● **What you need to do**:
Lay out the data starting at the line containing "Identify the location" and ending with the last line of the data as a two-column CSV with the headers instruction and response, one row per text-and-answer pair. Put each value in a single quoted field, replace line breaks with spaces, and leave the pictures out.

● **Material for this exercise**:
·····

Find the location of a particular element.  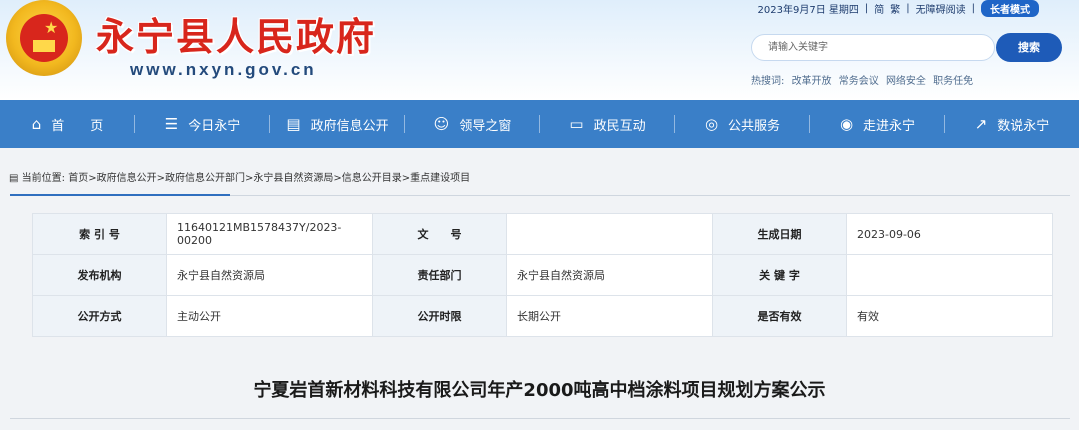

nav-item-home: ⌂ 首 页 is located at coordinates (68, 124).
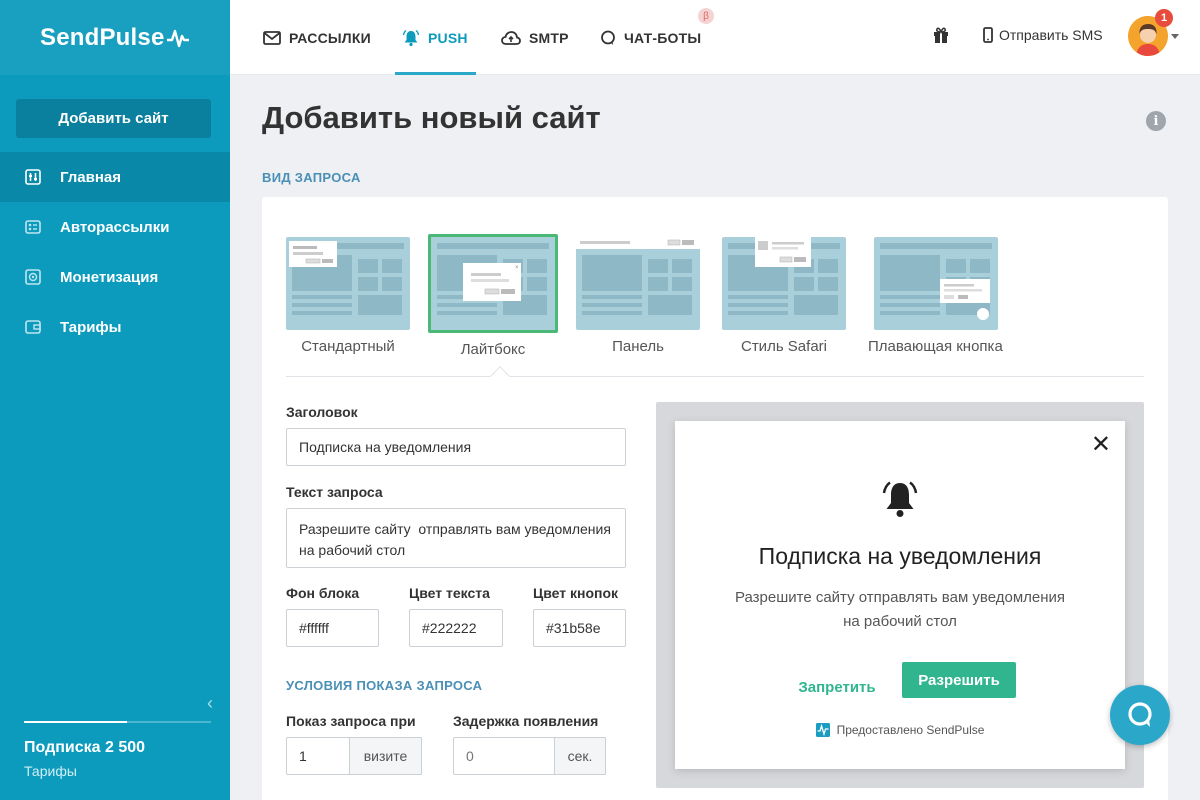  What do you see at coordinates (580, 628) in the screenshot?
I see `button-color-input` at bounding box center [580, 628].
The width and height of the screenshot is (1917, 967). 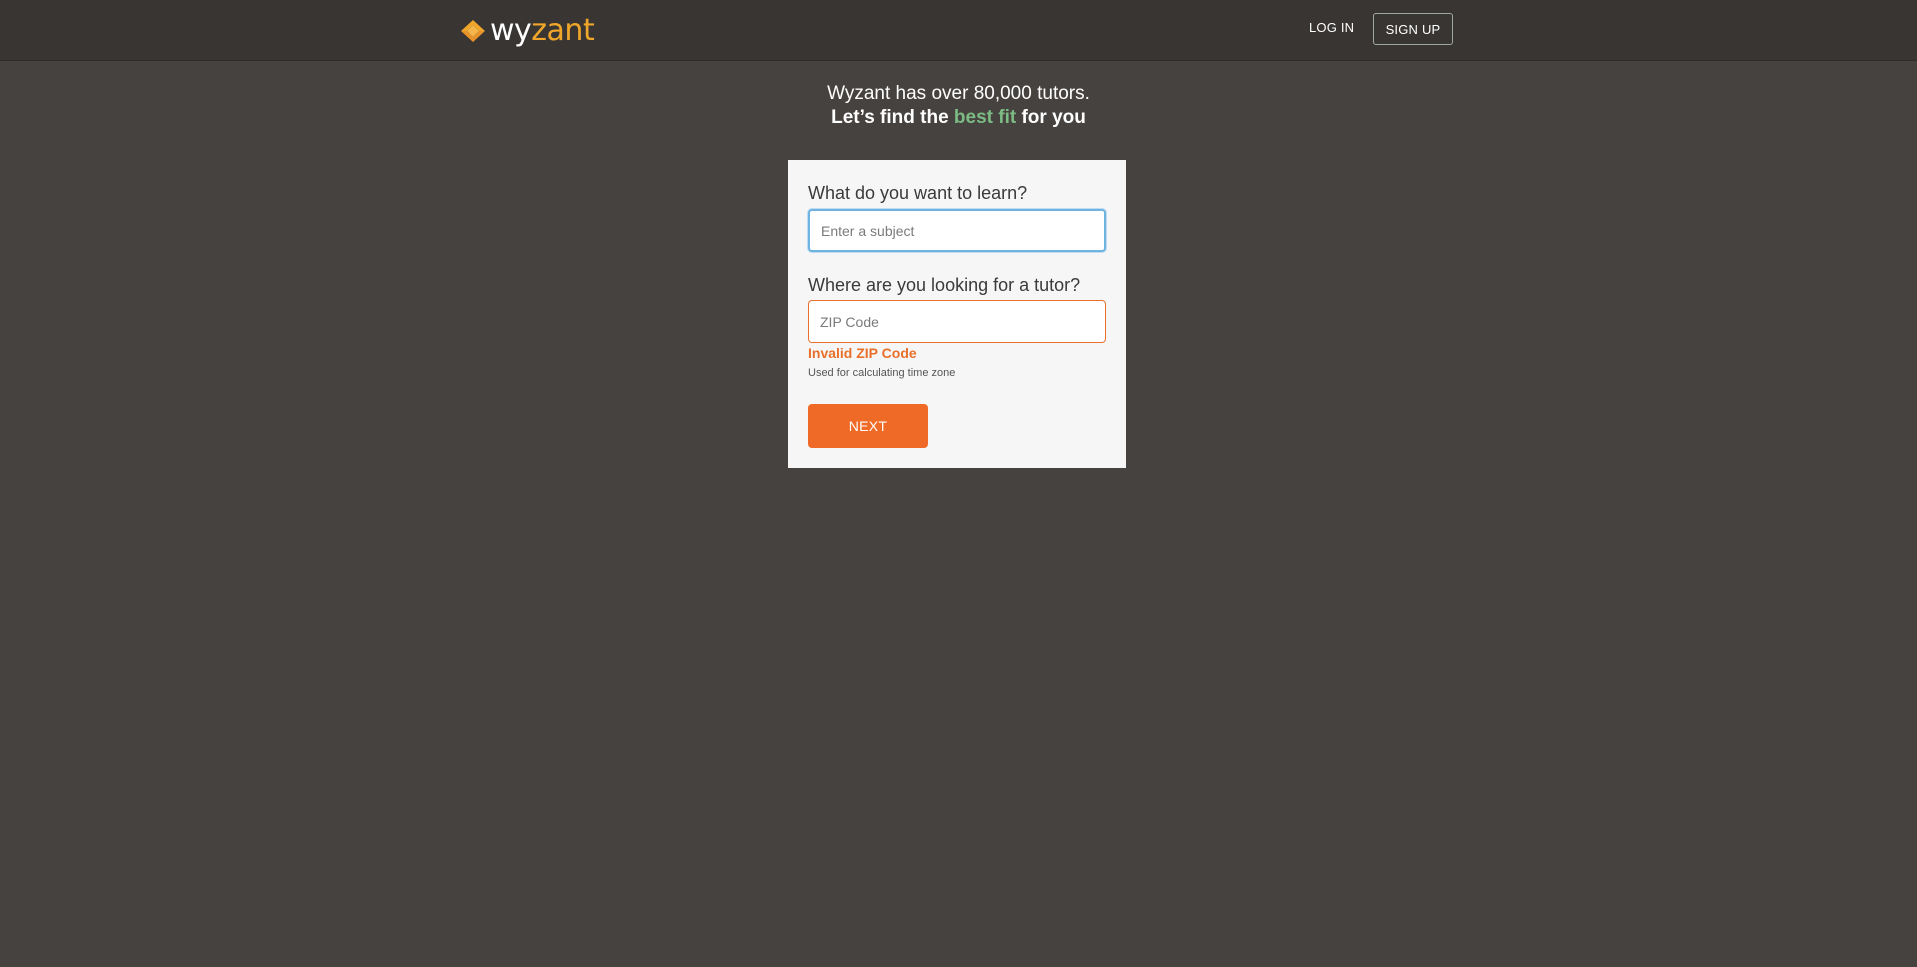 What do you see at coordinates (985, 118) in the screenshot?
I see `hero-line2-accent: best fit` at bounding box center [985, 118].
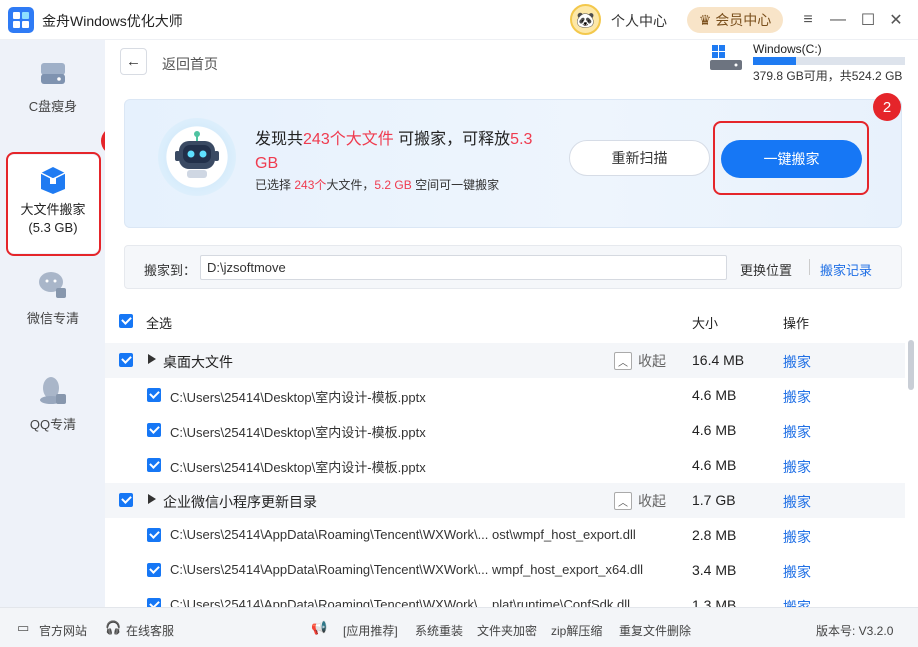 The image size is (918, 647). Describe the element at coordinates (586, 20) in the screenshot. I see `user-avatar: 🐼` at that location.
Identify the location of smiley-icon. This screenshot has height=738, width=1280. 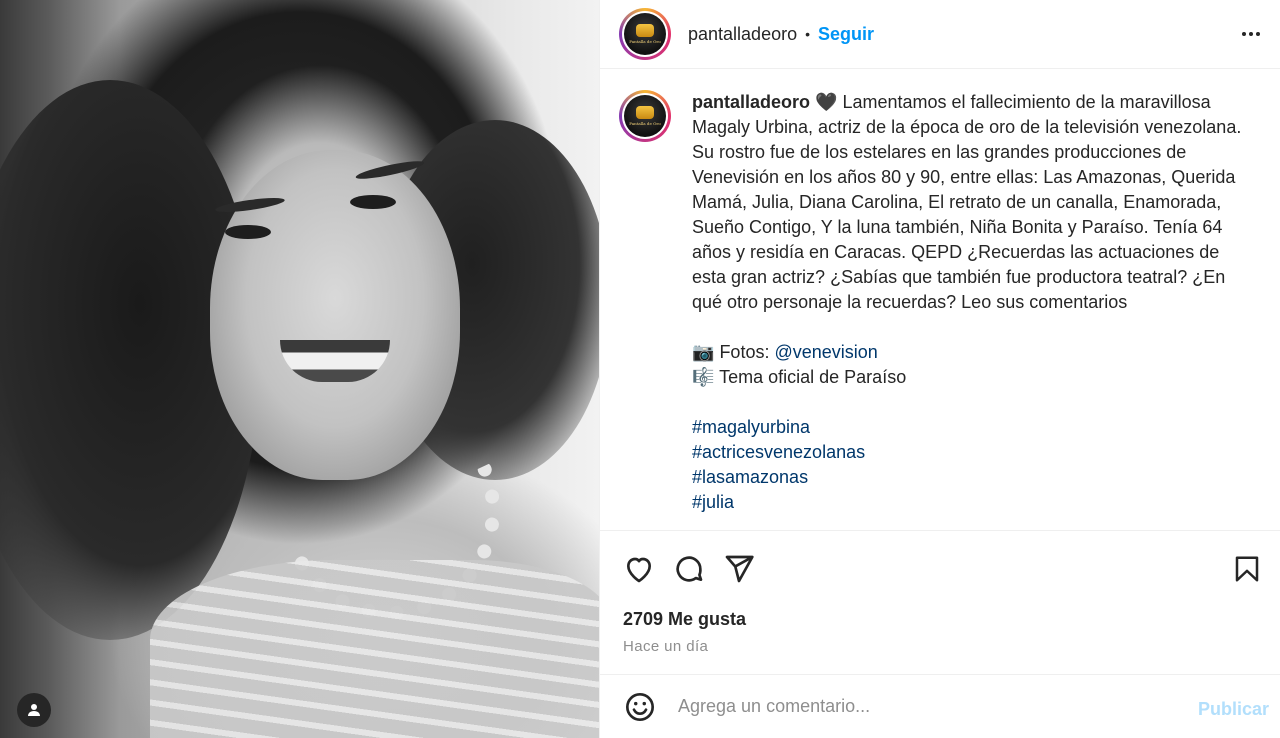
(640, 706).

·····

● **Solution**:
instruction,response
"Identify the location of smiley-icon. This screenshot has height=738, width=1280.","(640, 706)."